Utah, which averaged 24.1 points per game in conference play this season, had 24 points in the first half alone against the Rams. The Utes struck first after a big gain by Kaelin Clay got them down to the 17-yard line. Two plays later, Tyler Wilson scrambled eight yards to put Utah up 7-0 just two-and-a-half minutes into the game, and the Utes scored again on their next possession on a 16-yard pass from Wilson to Delshawn McClellon. Utah rushed for 359 yards on the day, helping it build its lead from there.

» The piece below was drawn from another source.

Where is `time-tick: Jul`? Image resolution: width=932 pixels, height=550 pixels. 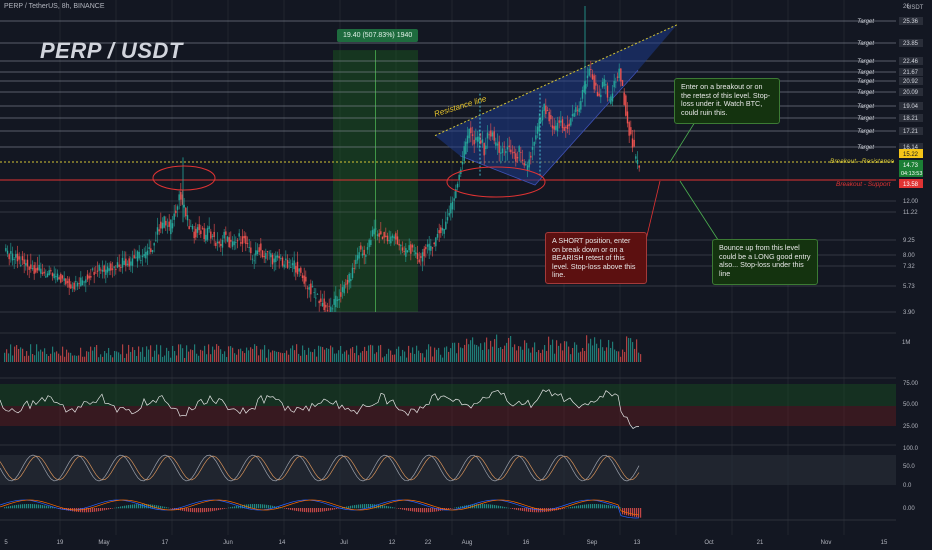
time-tick: Jul is located at coordinates (344, 543).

Kyle Whittingham's team was near the bottom of FBS in plays of 20-plus yards but had three just in the first quarter against the Rams. The first-half offensive explosion was what Utah lacked in its four losses this season and what kept an otherwise dominant team in the other two phases of the game from challenging for the Pac-12 South title. It’s a bit old-school to see a team like Utah that runs the football as well as it does, has weapons at both the punter and kicker positions and plays mean, nasty, sacktastic defense. When you add in the offensive execution that Utah showed today, that's a complete football team capable of beating just about anyone.

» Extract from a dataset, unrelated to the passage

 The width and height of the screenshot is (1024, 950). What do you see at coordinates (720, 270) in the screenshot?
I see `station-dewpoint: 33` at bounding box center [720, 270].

The Utes were one of the Mountain West’s best teams in Urban Meyer’s two years and during Whittingham’s tenure, notching wins in seven straight bowl games. After a loss in the 2010 Maaco Bowl, Utah was Pac-12 bound and suddenly in unfamiliar territory.
Negotiating the move into a new conference is never easy. But after rebounding from back-to-back 5-7 seasons to capture nine wins this year, Utah is in business. Consider the rest of the Pac-12 on notice.